▶ EXERCISE AIM
Although the records contain pictures, none belong in the copy: restate word for word only the lines from the one with "Go to the JOBS menu" through the one with "Task: Click the second 44 specification value", both included.

▶ DATA IN THIS EXERCISE
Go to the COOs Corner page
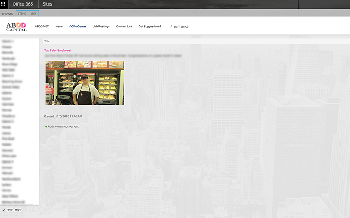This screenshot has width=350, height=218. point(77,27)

...

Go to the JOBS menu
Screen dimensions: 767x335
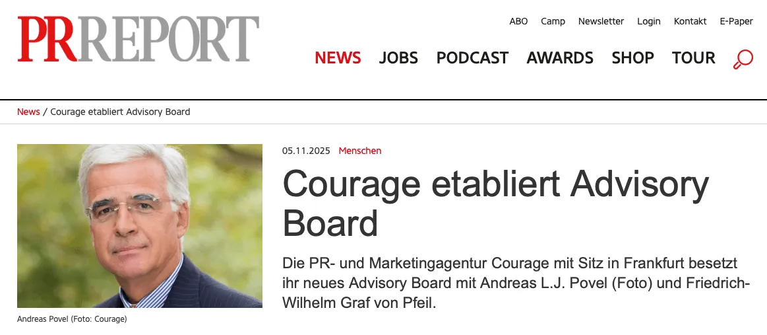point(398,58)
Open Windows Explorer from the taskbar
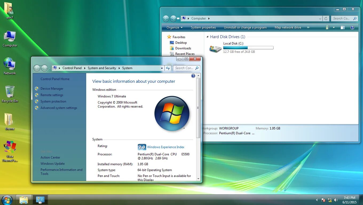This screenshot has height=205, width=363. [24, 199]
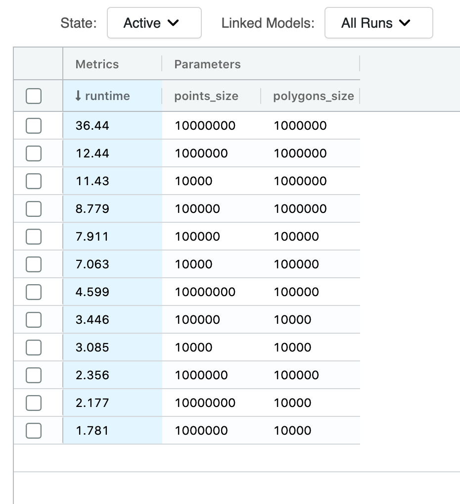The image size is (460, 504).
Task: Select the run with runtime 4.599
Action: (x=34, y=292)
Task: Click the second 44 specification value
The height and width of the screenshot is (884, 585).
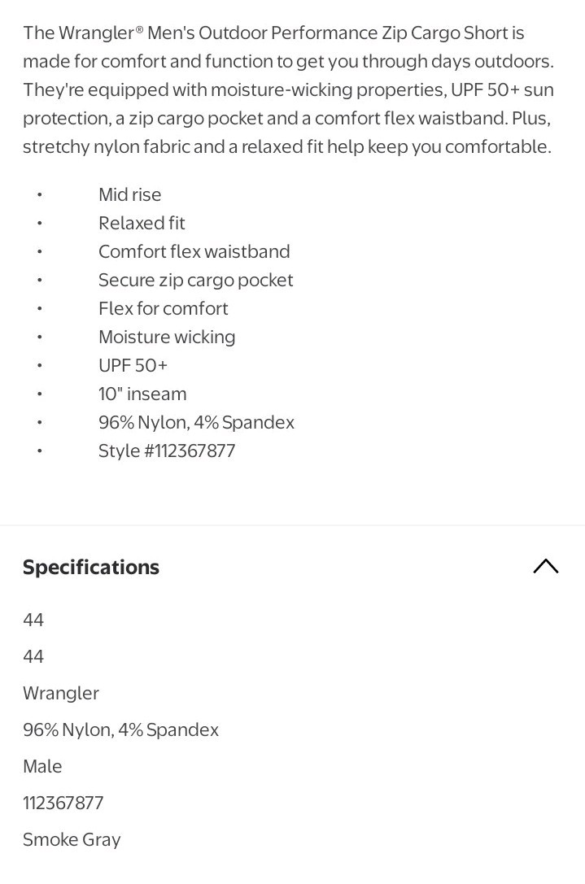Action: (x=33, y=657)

...

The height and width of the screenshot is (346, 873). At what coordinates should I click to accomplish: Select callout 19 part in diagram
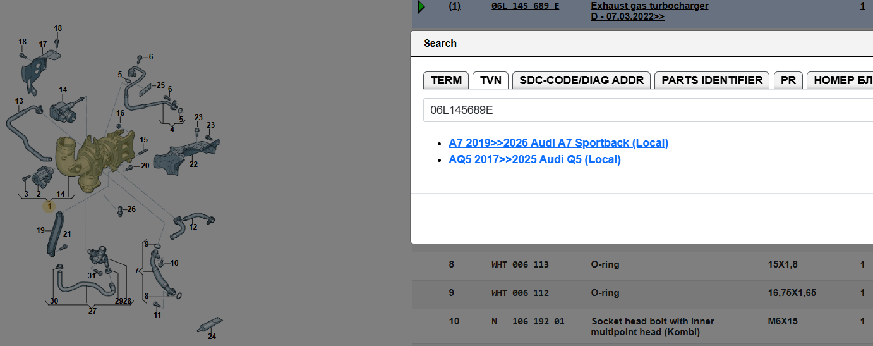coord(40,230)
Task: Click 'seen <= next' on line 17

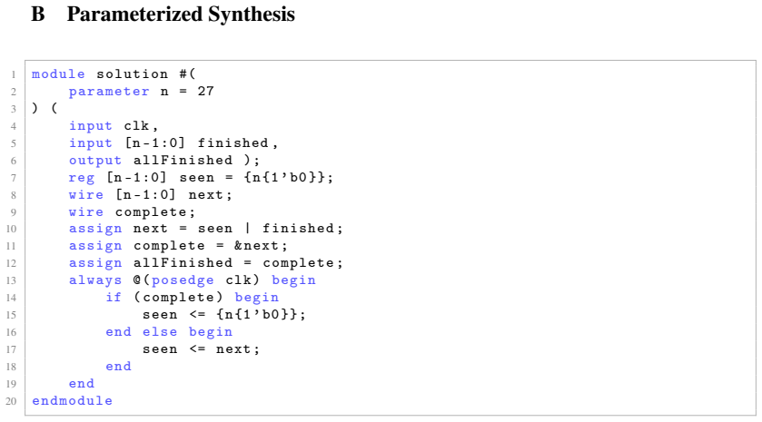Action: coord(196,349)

▶ EXERCISE ANSWER
Go to the JOBS menu
Screen dimensions: 767x335
point(398,58)
Open Windows Explorer from the taskbar
This screenshot has height=205, width=363. [24, 199]
The image size is (460, 504).
Task: Select the run with runtime 4.599
Action: (x=34, y=292)
Task: Click the second 44 specification value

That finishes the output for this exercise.